Portland General Electric took legal action Friday against the state of Oregon to condemn a piece of property alongside Willamette Falls that is critical to tribal fishing access.
The move, together with a notice of condemnation, could allow the utility to control access to roughly five acres of land at the base of the falls, exacerbating tensions between Northwest tribes with ties to the landmark.
PGE has been mired in an ongoing dispute over who has authority over the property where the Confederated Tribes of the Grand Ronde have permission from the state to operate a fishing platform.
Officials with PGE said the utility has spent three years trying to resolve the property dispute with the Oregon Department of State Lands, which granted a permit to the Grand Ronde on land that the utility argues is part of its licensed hydroelectric project at the falls.
Other tribes have said the state’s decision to grant permission to the Grand Ronde interferes with their treaty fishing rights at the falls.
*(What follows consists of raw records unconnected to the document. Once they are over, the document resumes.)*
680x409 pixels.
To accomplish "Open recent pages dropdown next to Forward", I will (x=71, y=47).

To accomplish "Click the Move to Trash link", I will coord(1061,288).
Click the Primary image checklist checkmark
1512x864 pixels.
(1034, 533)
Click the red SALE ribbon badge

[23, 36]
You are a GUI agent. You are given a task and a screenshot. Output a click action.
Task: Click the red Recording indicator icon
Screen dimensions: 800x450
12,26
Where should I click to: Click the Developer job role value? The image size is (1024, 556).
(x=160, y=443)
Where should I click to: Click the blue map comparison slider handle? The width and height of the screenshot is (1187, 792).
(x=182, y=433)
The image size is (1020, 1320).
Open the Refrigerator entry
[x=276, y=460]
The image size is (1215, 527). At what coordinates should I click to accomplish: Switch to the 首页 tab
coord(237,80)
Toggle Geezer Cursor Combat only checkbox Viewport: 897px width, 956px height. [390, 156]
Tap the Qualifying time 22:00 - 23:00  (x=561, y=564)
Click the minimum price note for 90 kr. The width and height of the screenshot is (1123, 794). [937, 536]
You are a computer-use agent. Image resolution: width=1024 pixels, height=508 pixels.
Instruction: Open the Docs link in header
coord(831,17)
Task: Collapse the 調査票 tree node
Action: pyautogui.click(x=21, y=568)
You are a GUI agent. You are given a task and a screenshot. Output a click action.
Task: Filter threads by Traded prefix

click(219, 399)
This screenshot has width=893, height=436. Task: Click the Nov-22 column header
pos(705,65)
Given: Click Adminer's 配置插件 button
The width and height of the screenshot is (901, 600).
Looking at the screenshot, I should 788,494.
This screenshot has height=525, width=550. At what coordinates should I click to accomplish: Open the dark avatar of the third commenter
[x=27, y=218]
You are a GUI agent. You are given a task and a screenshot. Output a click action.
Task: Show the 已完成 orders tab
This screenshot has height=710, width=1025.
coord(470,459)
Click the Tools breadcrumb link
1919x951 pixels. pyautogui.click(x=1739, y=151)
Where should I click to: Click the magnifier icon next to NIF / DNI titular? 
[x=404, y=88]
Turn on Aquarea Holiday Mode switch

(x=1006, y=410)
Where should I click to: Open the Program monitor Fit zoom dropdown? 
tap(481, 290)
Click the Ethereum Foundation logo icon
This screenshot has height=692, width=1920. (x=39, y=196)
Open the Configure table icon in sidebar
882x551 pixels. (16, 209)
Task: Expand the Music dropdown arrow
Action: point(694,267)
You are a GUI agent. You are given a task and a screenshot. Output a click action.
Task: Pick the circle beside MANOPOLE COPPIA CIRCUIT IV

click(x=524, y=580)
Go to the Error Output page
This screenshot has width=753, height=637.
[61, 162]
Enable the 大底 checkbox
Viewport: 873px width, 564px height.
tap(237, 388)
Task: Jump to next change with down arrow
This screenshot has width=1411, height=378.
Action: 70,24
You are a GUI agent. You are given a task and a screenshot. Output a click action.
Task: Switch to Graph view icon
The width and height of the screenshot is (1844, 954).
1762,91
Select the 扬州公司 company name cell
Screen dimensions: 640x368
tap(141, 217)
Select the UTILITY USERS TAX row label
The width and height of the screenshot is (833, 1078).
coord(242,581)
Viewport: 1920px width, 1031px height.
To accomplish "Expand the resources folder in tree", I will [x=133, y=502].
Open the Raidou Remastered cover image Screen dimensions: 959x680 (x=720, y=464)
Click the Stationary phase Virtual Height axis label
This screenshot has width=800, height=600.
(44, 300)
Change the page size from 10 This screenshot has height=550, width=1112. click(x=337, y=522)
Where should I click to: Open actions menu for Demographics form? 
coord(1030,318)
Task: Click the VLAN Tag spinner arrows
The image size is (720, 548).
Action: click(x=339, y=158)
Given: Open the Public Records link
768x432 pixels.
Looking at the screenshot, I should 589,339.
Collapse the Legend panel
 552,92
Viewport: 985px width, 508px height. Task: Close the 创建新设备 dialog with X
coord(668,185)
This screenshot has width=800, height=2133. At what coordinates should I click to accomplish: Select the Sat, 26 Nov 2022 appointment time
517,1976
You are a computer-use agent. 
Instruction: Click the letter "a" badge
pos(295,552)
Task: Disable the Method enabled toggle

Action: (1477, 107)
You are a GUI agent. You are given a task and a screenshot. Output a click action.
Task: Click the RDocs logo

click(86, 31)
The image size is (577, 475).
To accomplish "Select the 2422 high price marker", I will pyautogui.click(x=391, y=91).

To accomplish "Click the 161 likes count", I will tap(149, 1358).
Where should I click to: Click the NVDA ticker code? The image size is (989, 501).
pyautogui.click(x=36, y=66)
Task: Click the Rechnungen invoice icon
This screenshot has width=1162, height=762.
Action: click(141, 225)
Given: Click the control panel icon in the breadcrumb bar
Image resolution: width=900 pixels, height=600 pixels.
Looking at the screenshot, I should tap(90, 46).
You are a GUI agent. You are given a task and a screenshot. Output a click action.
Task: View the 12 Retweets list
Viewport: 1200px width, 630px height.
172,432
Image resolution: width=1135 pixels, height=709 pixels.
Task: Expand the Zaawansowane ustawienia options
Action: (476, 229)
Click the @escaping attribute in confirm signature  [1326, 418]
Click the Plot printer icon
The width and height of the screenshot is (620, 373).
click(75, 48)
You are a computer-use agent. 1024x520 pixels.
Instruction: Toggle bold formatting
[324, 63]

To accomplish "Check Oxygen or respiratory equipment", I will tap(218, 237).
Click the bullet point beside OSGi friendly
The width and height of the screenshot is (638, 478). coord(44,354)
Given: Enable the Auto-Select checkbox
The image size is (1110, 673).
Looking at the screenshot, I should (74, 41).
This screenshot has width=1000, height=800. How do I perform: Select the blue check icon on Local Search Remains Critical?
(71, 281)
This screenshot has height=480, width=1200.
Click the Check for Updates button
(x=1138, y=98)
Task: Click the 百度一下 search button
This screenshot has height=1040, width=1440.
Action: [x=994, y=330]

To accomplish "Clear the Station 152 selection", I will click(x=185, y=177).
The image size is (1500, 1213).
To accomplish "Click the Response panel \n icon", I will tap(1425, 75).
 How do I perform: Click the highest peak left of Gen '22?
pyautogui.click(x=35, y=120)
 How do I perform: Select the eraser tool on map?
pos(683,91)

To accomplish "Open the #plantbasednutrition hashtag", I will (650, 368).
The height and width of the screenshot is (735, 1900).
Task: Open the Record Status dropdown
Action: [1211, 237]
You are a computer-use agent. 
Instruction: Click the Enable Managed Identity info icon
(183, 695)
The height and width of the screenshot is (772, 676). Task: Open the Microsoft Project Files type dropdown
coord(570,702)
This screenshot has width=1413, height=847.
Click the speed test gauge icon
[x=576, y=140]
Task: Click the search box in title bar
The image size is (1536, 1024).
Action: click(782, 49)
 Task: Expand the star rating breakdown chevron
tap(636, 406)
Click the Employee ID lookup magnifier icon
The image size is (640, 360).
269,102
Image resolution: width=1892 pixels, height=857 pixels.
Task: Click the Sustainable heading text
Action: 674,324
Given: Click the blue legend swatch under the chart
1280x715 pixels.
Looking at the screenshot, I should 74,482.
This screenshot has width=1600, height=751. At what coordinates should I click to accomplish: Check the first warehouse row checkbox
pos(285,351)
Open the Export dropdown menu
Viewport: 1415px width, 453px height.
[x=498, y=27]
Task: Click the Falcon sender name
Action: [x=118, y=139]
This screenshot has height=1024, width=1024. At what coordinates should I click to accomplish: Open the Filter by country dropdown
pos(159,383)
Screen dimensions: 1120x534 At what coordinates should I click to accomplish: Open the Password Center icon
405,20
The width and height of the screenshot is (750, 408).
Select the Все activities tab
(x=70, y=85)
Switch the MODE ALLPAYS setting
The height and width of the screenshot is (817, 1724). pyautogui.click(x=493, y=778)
In response to PGE’s filing, Sara Thompson, communications director for the Grand Ronde tribes, issued a statement accusing the utility of trying to “steal one of Oregon’s gems from the public trust” to protect its “business relationships” with other tribes.
“PGE’s only concern is protecting their business relationships with these tribes at the expense of Grand Ronde’s ability to exercise a legally authorized ceremonial fishery from a temporary platform at Willamette Falls,” Thompson said. “They are trying to circumvent a state process under a false narrative surrounding ‘safety’ and their claims that they have made every reasonable attempt to resolve this issue is simply not true.”
Dave Robertson, PGE’s vice president of public affairs, said the utility is moving to condemn the property because that’s “the best legal tool available to expediently resolve issues essential to our operations.”
In a statement, he said the utility wants to ensure “safe and equitable” access for all of the tribes that have historically fished in the area while maintaining its obligations under the license it has from the Federal Energy Regulatory Commission to operate the dam at the site.
“No matter the outcome, PGE recognizes the area’s immense importance to Northwest tribes,” Roberson said.
The utility said, as part of a federal process to relicense the dam, five tribes with treaty-based fishing rights entered an agreement in 2005 to access the falls for cultural activities through PGE property.
But in later years, the state of Oregon issued a permit that put the property’s ownership in question.
Robertson said the land where the state permitted the Grand Ronde tribes to build scaffolding and catch 15 fish a year for ceremonial use is “essential to safe and secure operations of our hydroelectric plant.”
He said the utility tried to resolve the dispute through administrative processes, mediation and attempts to buy the state’s claimed interest in the property, but “a recent ruling from the administrative law judge did not resolve the dispute and made clear the long road ahead to final resolution.”
Delores Pigsley, who chairs the Confederated Tribes of Siletz Indians Tribal Council, said in a statement that the state of Oregon and the Grand Ronde tribes “bypassed” the process five tribes had agreed to in 2005, which allowed all of the tribes to have cultural access to the falls.
“By circumventing that process and taking actions that caused this current property dispute, certain parties have infringed on the rights of other tribes, including Siletz, who should have equal access to Willamette Falls,” Pigsley said.
Delano Saluskin, chairman of the tribal council for Confederated Tribes and Bands of the Yakama Nation, said his tribes support PGE.
“PGE’s need to safely operate and maintain the area within the boundaries of its federally licensed power plant is unassailable,” he said in a statement.
Ray Tsumpti, chairman of the Confederated Tribes of Warm Springs, said PGE has worked “in good faith” to resolve the property dispute and “unfortunately, the Grand Ronde tribes stepped away from those discussions some time ago.”
Tsumpti said the Grand Ronde blocked a proposal supported by other tribes, PGE and the state to start a new round of talks to resolve the ownership dispute.
“We support PGE’s action to move forward now, secure its property and its ongoing efforts to facilitate a safe and equitable way for all tribes to have everlasting access to the site,” he said.
The Warm Springs tribes co-own the Pelton Round Butte Dam with PGE in Central Oregon.
When asked about the utility’s business relationships with other tribes, PGE spokesperson Andrea Platt said the condemnation filing “is wholly focused on keeping people safe within our FERC license boundary at Willamette Falls, complying with our license obligations in an area that is tremendously dangerous and facilitating access to the falls for all federally recognized Northwest tribes who have a long connection and history of cultural practices and ceremonies at Willamette Falls.”
The Grand Ronde tribes purchased the Blue Heron Mill site alongside Willamette Falls in 2019 and recently started demolishing the old paper mill with plans to redevelop the property.
Last month, they withdrew from a partnership with other tribes and the government agencies that are working to build a river walk and restore public access to Willamette Falls in Oregon City.